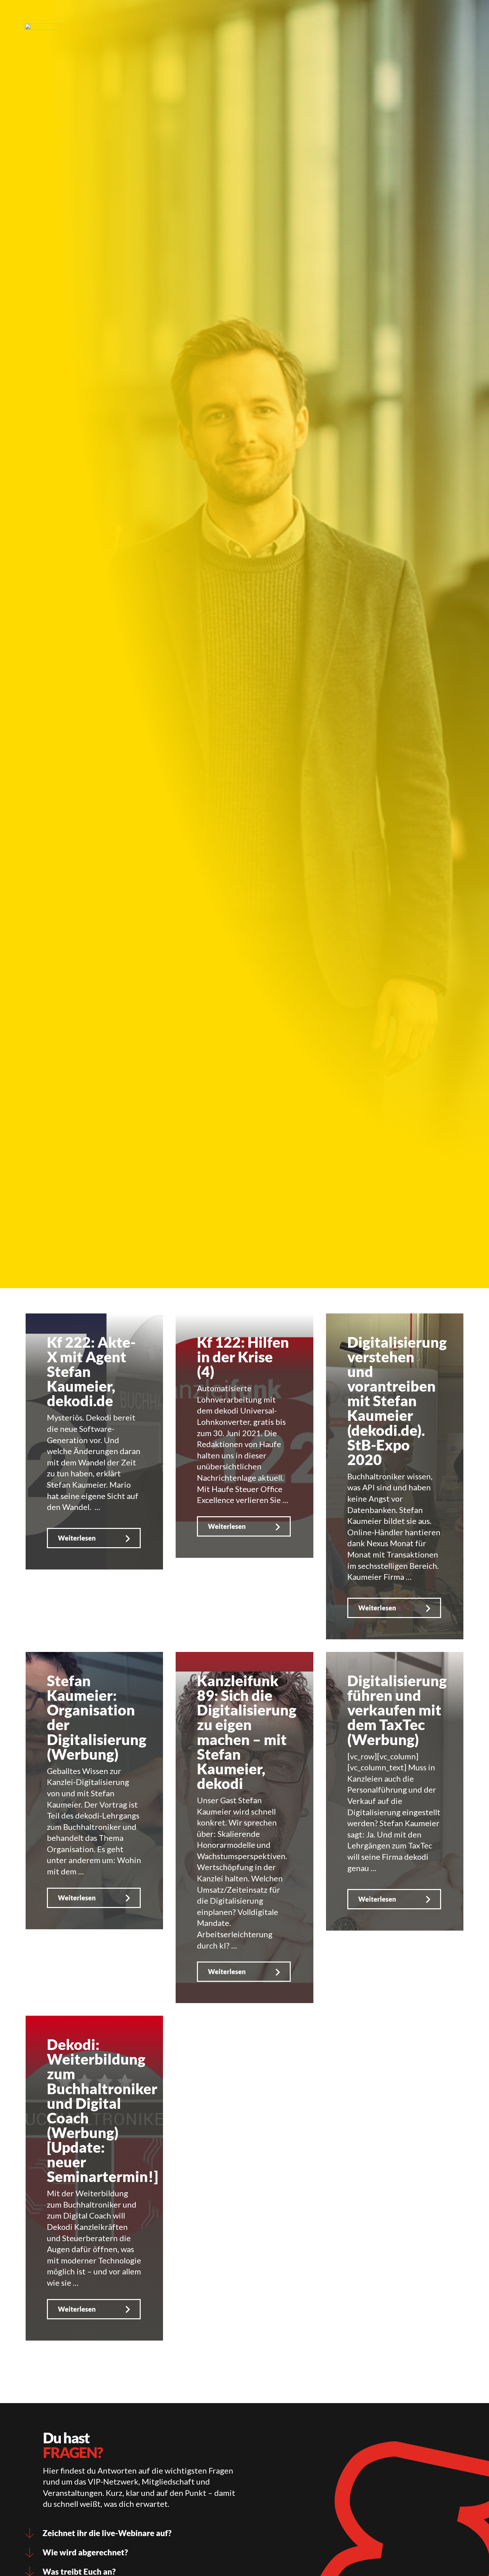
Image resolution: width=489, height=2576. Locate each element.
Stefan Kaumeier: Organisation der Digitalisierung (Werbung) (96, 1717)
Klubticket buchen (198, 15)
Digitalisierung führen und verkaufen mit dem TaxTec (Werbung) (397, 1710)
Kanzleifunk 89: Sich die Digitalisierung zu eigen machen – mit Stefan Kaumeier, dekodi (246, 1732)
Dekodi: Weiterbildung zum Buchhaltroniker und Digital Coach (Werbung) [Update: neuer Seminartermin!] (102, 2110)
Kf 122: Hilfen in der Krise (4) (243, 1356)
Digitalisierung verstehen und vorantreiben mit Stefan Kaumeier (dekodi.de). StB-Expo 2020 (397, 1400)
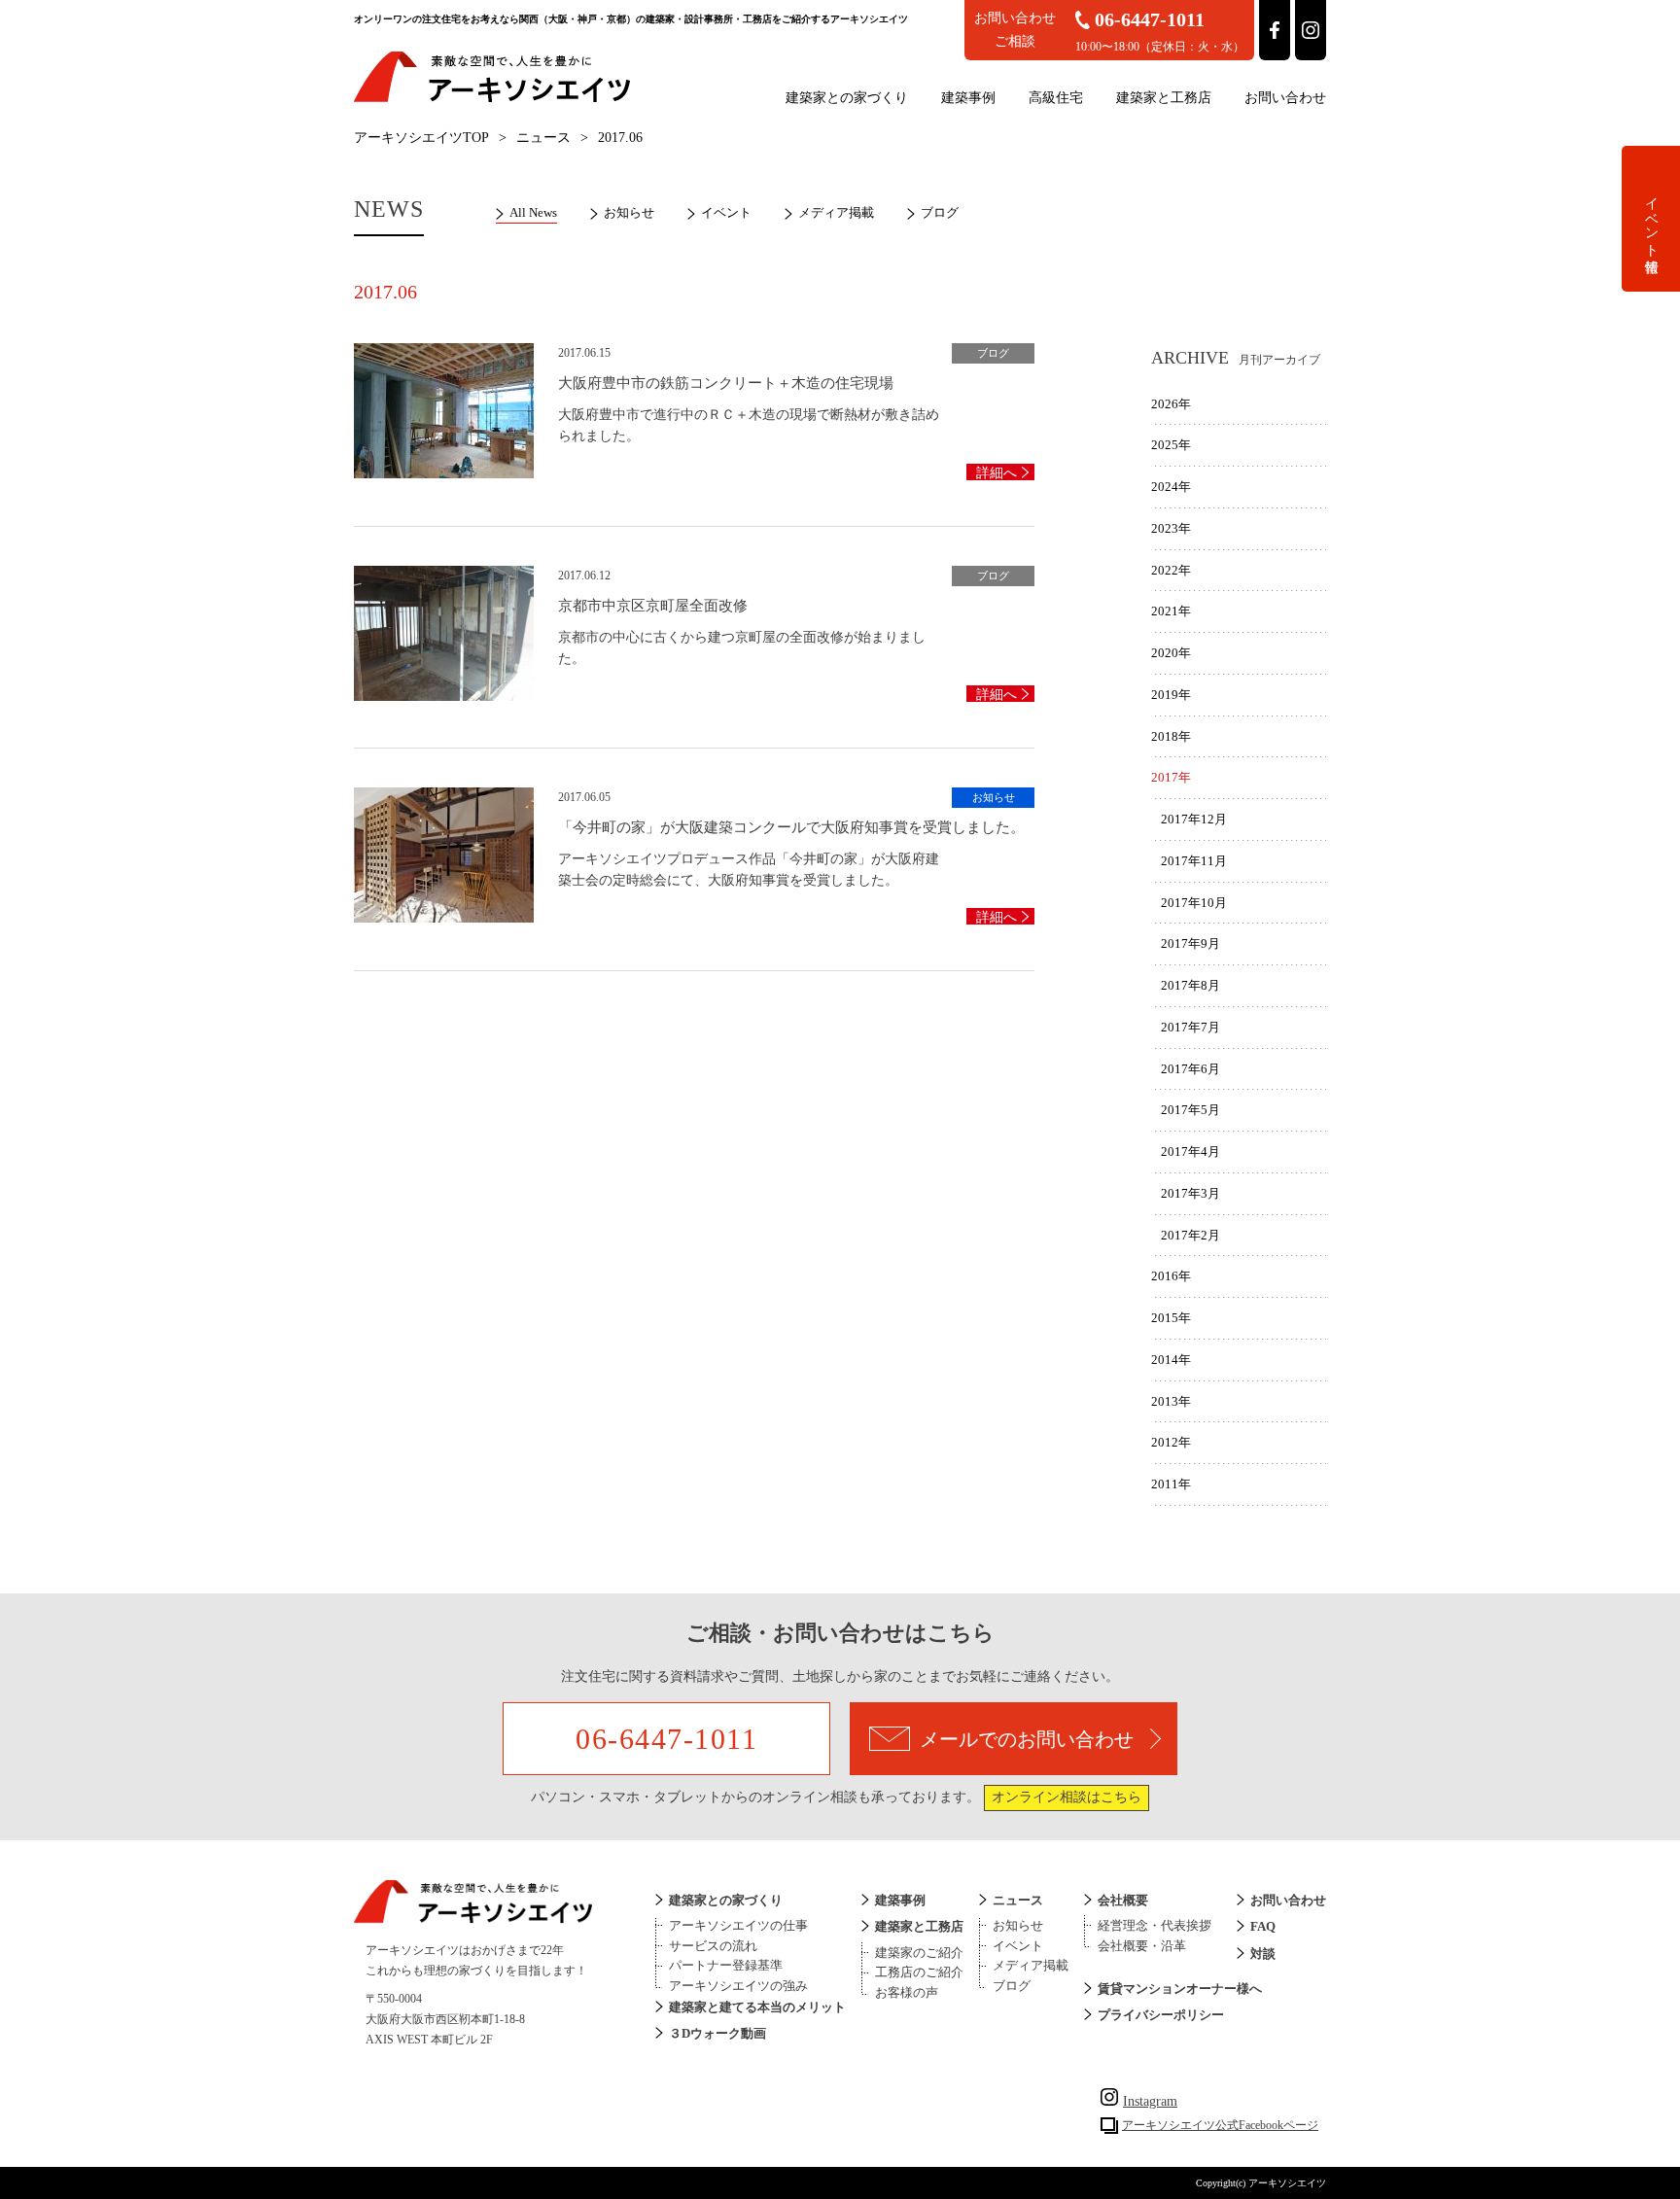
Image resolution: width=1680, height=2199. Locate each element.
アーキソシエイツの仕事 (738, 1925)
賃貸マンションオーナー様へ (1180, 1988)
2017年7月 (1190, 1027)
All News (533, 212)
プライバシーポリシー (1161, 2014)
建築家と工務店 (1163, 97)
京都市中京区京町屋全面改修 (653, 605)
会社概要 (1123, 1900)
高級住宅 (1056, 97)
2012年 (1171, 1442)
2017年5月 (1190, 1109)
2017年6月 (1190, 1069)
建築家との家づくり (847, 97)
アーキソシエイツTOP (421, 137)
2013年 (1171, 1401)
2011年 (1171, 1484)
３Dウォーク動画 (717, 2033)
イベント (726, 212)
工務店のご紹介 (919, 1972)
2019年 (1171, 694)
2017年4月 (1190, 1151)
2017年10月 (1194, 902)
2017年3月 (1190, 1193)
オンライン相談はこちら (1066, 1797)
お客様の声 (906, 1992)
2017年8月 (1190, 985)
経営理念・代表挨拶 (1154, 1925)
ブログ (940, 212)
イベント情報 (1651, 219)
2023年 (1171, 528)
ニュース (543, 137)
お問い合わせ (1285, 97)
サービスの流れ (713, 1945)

********************

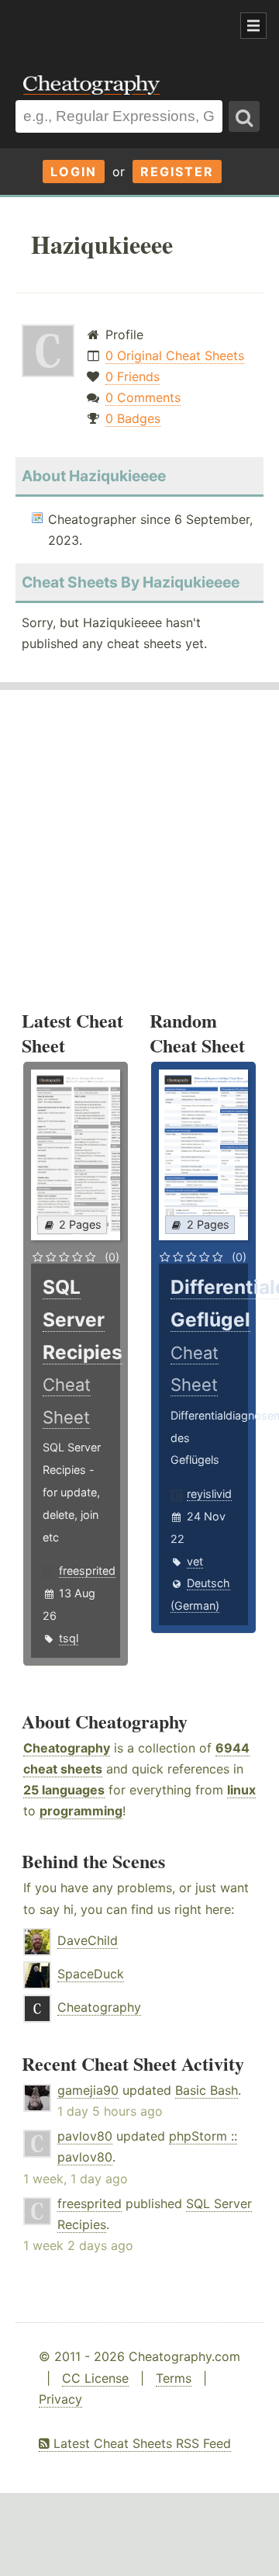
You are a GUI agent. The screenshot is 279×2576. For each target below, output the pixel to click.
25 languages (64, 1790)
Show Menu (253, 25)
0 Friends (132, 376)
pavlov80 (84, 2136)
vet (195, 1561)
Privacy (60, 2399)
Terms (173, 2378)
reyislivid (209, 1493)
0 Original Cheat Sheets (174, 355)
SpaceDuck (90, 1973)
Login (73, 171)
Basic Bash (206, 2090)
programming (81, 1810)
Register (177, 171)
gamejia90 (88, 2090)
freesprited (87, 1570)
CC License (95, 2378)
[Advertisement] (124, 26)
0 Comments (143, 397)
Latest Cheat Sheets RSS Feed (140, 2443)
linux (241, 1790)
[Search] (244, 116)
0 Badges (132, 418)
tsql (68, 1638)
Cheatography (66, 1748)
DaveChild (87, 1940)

********************

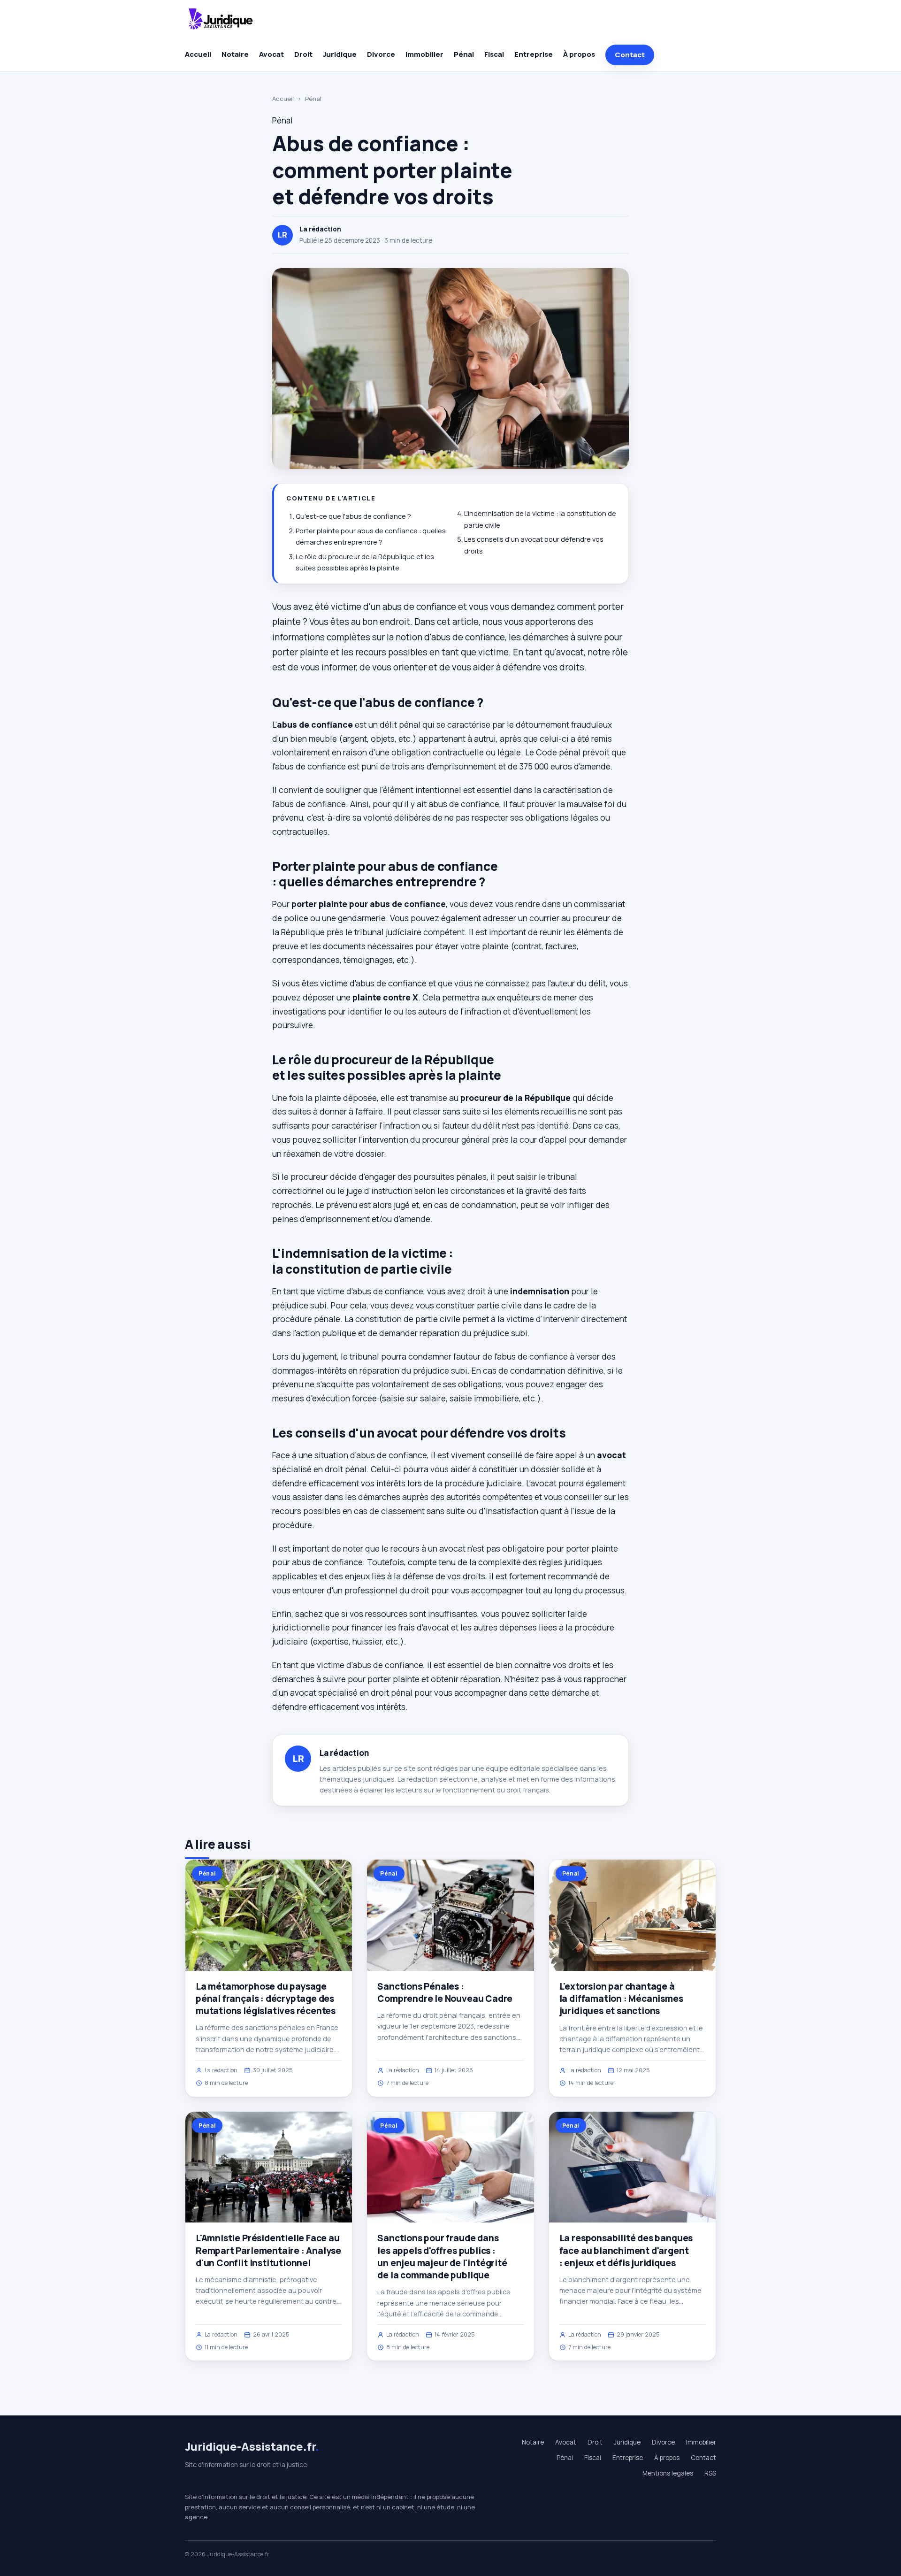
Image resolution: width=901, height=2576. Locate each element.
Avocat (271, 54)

********************

> **Work item**:
When a line in the listing includes the word "Digitalisierung", report that line in full.

> **Response**:
Stefan Kaumeier: Organisation der Digitalisierung (Werbung) (96, 1717)
Digitalisierung führen und verkaufen mit dem TaxTec (Werbung) (397, 1710)
Kanzleifunk 89: Sich die Digitalisierung zu eigen machen – mit Stefan Kaumeier, dekodi (246, 1732)
Digitalisierung verstehen und vorantreiben mit Stefan Kaumeier (dekodi.de). StB-Expo 2020 (397, 1400)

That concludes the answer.